Ravi Mohan's Blog

Friday, March 31, 2006

The Storm Before the Calm

As of May the 6th of 2006 (the final day of the Agile India Conference, where I am speaking on "The Design And Implementation of Robotics Languages"), I am completely abandoning all connections to the "offshored software" world. No more agile/extremeprogrammng/tdd, no more j2ee, no more "offshore teams" delivering "superior business value" using "best practices" crap.

Paul Graham said,

"If it is possible to make yourself into a great hacker, the way to do it may be to make the following deal with yourself: you never have to work on boring projects (unless your family will starve otherwise), and in return, you'll never allow yourself to do a half-assed job. All the great hackers I know seem to have made that deal, though perhaps none of them had any choice in the matter."

Now whether I am or will ever be a "great hacker" aside, "you'll never work on boring projects, and in return, you'll never allow yourself to do a half-assed job." seems a fantastic principle to live by (it helps that I don't have a family I need to keep above the starvation line - Oh the blessed joys of bachelorhood :-) ).

Once you cross the age of 30, you are in the second half of your life. It is horrible enough that I spent one decade caught up in the "offshored software" paradigm. One decade - think of it and weep. A decade of dedicated practice would make you world class in anything you choose. One could be a world class athlete, musician, martial artist, dancer,writer, film maker... whatever! And I spent it writing "plonk this data off a database and put it on a set of dinky webpages" systems.

Shakespeare got it right when he made Macbeth say "And all our yesterdays have lighted fools, The way to dusty death."

---

**The tasks**.
- 1) In the blog post, what is the title of the talk the author will give at the Agile India Conference?
- 2) Put the lines of the records into a JSON list of strings, one string per line, running from the first line of the records through the line that contains "I will point(64,142).", inclusive, with blank lines left out.
The blog post and the records are unrelated material.

---

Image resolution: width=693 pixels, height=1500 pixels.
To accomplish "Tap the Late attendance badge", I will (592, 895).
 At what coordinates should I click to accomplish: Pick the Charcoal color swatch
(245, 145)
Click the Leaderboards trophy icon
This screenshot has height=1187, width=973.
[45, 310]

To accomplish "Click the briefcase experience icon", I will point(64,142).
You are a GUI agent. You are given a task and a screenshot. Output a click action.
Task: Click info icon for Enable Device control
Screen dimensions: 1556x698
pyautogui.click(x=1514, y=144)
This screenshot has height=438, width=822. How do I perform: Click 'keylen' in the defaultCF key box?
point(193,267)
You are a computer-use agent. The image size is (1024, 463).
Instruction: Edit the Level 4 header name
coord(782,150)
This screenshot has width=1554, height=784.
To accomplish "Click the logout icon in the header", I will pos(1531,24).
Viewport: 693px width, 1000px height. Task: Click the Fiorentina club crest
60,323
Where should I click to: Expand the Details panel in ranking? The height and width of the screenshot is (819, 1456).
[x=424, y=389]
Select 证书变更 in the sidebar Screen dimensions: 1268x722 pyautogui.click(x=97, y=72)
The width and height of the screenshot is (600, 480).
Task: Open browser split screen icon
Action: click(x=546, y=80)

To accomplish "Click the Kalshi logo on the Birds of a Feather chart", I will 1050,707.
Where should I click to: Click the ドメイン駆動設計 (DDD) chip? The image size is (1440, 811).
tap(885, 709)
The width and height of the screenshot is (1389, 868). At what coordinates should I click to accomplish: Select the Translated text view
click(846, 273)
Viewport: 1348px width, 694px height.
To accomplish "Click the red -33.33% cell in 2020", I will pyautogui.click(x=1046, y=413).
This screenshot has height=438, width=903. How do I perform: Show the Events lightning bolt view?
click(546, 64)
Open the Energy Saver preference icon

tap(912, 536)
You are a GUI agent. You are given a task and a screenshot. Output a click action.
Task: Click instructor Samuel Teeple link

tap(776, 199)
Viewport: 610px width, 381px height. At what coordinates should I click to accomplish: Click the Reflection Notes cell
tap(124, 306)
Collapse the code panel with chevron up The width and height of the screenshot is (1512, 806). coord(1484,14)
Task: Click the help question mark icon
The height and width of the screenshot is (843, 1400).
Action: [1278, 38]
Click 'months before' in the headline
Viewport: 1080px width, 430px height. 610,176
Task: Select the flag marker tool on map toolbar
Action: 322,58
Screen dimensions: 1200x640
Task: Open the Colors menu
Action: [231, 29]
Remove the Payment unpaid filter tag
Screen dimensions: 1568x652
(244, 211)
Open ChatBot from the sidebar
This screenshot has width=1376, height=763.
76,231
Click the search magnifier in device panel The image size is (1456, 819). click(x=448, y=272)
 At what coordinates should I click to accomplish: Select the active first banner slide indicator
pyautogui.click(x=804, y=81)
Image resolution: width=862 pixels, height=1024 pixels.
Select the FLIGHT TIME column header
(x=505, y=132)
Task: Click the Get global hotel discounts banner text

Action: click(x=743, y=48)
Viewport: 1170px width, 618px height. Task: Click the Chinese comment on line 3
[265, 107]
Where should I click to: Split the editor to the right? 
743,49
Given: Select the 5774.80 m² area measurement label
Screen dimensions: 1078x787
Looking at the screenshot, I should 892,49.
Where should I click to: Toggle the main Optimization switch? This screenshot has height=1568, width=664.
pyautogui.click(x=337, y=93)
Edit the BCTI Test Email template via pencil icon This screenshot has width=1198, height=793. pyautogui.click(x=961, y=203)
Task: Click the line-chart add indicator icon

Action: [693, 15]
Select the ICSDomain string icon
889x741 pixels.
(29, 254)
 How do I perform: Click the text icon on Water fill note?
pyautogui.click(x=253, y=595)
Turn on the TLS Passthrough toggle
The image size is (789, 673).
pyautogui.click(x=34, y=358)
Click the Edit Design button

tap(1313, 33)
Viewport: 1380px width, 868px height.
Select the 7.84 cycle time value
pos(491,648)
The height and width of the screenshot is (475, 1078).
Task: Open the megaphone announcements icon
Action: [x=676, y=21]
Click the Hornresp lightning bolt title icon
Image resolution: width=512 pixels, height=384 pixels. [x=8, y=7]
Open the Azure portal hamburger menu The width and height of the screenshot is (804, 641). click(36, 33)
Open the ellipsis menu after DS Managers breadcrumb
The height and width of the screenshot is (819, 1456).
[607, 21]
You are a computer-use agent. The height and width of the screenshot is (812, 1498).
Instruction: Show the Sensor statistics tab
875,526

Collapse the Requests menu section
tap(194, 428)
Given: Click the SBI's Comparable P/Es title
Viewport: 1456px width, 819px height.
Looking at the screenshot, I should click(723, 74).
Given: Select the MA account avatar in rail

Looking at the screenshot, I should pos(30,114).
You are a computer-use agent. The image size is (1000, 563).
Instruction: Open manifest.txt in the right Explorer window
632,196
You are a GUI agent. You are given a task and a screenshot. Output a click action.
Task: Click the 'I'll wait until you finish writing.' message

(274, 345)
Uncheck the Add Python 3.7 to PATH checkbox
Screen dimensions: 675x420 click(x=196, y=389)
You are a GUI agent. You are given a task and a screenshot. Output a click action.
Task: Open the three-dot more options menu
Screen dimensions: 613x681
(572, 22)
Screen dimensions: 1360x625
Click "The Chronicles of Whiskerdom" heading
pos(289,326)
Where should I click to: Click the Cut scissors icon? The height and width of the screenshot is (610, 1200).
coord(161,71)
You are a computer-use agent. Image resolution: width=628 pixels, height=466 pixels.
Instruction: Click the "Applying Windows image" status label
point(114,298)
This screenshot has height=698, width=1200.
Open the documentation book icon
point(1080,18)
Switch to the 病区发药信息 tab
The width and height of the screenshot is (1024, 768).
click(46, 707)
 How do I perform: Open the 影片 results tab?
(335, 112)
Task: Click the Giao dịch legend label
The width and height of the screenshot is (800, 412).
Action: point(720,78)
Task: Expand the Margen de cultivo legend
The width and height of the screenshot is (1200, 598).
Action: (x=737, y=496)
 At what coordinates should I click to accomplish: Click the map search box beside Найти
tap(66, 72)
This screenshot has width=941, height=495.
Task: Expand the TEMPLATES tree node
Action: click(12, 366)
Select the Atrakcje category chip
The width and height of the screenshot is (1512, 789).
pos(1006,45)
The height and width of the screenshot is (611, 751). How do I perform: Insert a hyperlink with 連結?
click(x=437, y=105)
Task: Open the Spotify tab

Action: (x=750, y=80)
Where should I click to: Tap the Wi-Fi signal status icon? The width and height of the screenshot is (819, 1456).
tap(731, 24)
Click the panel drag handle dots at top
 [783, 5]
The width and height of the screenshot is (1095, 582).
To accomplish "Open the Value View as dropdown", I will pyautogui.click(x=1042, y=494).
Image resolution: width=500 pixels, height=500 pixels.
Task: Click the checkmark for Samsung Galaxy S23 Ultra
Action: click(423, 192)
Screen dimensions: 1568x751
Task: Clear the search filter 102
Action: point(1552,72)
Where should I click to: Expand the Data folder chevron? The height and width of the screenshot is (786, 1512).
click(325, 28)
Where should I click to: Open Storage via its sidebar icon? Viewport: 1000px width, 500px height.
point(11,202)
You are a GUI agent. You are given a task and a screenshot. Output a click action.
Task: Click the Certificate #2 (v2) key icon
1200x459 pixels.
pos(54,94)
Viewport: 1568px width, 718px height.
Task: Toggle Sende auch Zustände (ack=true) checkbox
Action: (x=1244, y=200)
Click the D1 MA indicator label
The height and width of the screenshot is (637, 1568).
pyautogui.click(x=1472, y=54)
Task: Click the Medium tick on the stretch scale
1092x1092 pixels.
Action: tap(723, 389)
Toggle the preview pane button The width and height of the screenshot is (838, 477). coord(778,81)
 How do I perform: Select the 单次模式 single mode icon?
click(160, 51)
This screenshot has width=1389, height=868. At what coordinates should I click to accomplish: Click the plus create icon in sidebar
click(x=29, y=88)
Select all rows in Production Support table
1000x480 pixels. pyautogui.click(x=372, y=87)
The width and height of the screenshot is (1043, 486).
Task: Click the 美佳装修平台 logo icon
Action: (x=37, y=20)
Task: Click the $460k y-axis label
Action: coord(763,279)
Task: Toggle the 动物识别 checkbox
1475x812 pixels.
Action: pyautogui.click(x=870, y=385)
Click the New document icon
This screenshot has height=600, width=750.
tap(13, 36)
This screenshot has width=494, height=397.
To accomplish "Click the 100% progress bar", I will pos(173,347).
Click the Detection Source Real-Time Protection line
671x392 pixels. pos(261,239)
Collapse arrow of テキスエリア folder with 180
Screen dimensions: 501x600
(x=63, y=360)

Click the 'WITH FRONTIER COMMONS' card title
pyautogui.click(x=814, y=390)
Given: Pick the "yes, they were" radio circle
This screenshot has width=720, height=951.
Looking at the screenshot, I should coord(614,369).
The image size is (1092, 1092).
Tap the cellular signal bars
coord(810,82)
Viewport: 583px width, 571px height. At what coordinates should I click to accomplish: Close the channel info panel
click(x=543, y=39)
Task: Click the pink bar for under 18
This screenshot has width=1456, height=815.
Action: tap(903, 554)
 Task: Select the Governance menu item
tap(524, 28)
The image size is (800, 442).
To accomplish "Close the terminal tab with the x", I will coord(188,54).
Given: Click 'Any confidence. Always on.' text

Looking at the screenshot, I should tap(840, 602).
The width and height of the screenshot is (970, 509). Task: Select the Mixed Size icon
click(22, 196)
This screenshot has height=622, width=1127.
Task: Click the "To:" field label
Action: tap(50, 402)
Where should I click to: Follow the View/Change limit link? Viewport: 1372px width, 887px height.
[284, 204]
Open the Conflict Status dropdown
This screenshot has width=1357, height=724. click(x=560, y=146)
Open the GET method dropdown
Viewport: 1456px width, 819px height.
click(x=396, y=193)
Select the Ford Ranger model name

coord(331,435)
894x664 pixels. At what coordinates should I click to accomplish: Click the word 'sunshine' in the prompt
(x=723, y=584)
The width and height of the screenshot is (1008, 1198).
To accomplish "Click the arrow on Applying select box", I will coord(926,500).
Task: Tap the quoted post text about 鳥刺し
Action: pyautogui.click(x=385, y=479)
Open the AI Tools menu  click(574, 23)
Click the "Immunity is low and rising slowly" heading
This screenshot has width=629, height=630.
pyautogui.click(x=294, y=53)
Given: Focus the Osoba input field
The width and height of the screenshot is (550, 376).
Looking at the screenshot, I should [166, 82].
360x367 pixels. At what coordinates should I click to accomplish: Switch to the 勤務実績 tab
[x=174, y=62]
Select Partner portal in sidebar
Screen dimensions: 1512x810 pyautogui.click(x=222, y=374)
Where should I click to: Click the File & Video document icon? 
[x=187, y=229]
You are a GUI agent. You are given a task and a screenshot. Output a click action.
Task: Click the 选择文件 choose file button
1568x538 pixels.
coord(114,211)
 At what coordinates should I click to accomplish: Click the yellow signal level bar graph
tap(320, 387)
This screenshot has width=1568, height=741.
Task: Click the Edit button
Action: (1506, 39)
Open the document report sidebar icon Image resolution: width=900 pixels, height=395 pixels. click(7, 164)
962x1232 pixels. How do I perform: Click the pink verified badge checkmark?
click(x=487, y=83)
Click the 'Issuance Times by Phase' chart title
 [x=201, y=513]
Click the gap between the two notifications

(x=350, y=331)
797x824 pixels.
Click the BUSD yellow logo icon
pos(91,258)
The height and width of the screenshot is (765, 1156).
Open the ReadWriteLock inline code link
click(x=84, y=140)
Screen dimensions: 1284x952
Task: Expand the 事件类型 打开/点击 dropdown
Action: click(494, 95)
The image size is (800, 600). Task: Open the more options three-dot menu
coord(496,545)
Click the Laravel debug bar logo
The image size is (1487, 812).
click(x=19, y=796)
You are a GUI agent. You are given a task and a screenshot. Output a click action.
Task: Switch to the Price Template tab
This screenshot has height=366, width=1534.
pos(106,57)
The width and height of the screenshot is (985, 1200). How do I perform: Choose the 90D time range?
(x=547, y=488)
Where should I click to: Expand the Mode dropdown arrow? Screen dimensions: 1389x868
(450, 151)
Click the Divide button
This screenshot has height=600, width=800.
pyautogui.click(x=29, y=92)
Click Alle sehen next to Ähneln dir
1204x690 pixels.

---

**Expected outputs**.
- 1) "The Design And Implementation of Robotics Languages"

- 2)
[
  "Image resolution: width=693 pixels, height=1500 pixels.",
  "To accomplish \"Tap the Late attendance badge\", I will (592, 895).",
  " At what coordinates should I click to accomplish: Pick the Charcoal color swatch",
  "(245, 145)",
  "Click the Leaderboards trophy icon",
  "This screenshot has height=1187, width=973.",
  "[45, 310]",
  "To accomplish \"Click the briefcase experience icon\", I will point(64,142)."
]